A banner that got people talking

The campaign from Selar mentioned Mainstack directly. In many tech markets, this kind of marketing is normal. Companies often compare themselves with their competitors to show why their product is better.

But in Nigeria’s startup ecosystem, this does not happen often. Most startups avoid mentioning competitors directly in public. Because of that, the campaign quickly spread across social media. Some people said it was smart marketing. Others felt it was unnecessary and too aggressive. The reactions showed that many people in the ecosystem are still not comfortable with open rivalry between startups.

The bigger market behind the argument

Both Selar and Mainstack are building tools for creators. Creators today are not just posting content online. Many of them are turning their audience into businesses. They sell online courses, digital products, templates, ebooks, and paid communities. Platforms like Selar and Mainstack help them do this.

For example, Selar allows creators to sell digital products and collect payments. Mainstack helps creators build pages where they can share links, sell products, and connect with their audience, this is what people now call the creator economy.

Around the world, platforms such as Gumroad, Patreon, and Substack have built big businesses helping creators earn money online. African startups are now building similar tools for local creators. That means many companies are now chasing the same opportunity.

Why competition is starting to show

Selar ad banner

As the creator economy grows in Africa, more startups want to become the platform creators depend on. If a platform becomes popular among creators, it can control an important part of the digital economy. It becomes the place where creators sell their work, collect payments, and grow their business, that is a powerful position.

So even though startups may appear friendly on the surface, they are also competing behind the scenes. The Selar-Mainstack moment simply made that competition more visible.

The ecosystem is still learning how to handle rivalry

One reason the debate became so big is because Africa’s startup ecosystem is still young. Many founders know each other. Some share investors. Others work together in the same communities.
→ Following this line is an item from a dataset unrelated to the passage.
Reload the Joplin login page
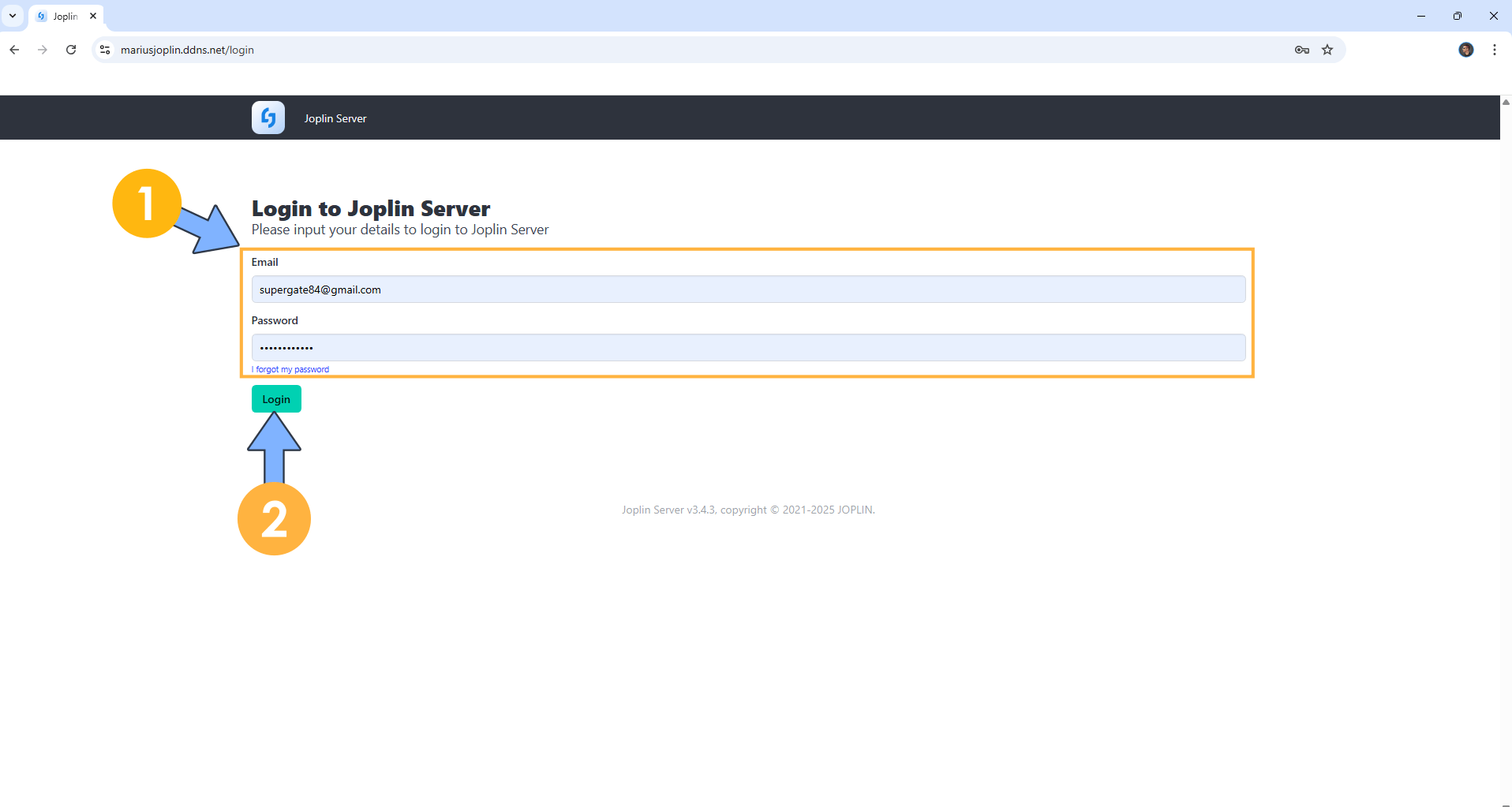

Because of this, there is often a culture of cooperation, but as markets grow, competition naturally becomes stronger. Startups building similar products will eventually need to show why their platform is better.

This does not always mean conflict. It simply means the market is becoming more mature.

Creators may benefit from the competition

Selar Response
Image Credit: Selar

For creators, competition between platforms can actually be a good thing. When startups compete for users, they usually improve their products faster. They reduce fees, add better tools, and try harder to support their customers. This can give creators more options and better services, but there is also another reality.

African startups like Selar and Mainstack are not only competing with each other. They are also competing with global platforms like YouTube and other international tools that many creators already use.

That makes the challenge even bigger.

A sign that the market is growing

It is easy to see the Selar-Mainstack story as simple startup drama, but it may actually be a sign that something important is happening. Africa’s creator economy is growing. More people are building businesses online. And more startups are building tools to support them, when that happens, competition becomes natural.

Selar does not necessarily need to fight Mainstack. Mainstack does not need to fight Selar, both companies are trying to solve the same problem and serve the same creators.

That alone means they will compete.

The banner ad that revealed a new phase

In the end, the banner ad itself may not matter much, what matters is the conversation it started.

It showed that Africa’s tech ecosystem may be entering a new phase, one where startups are no longer just building together, but also competing more openly for the same opportunities.

And as the creator economy continues to grow, that competition will likely become even more visible. The banner ad simply made that reality clear a little earlier than many expected.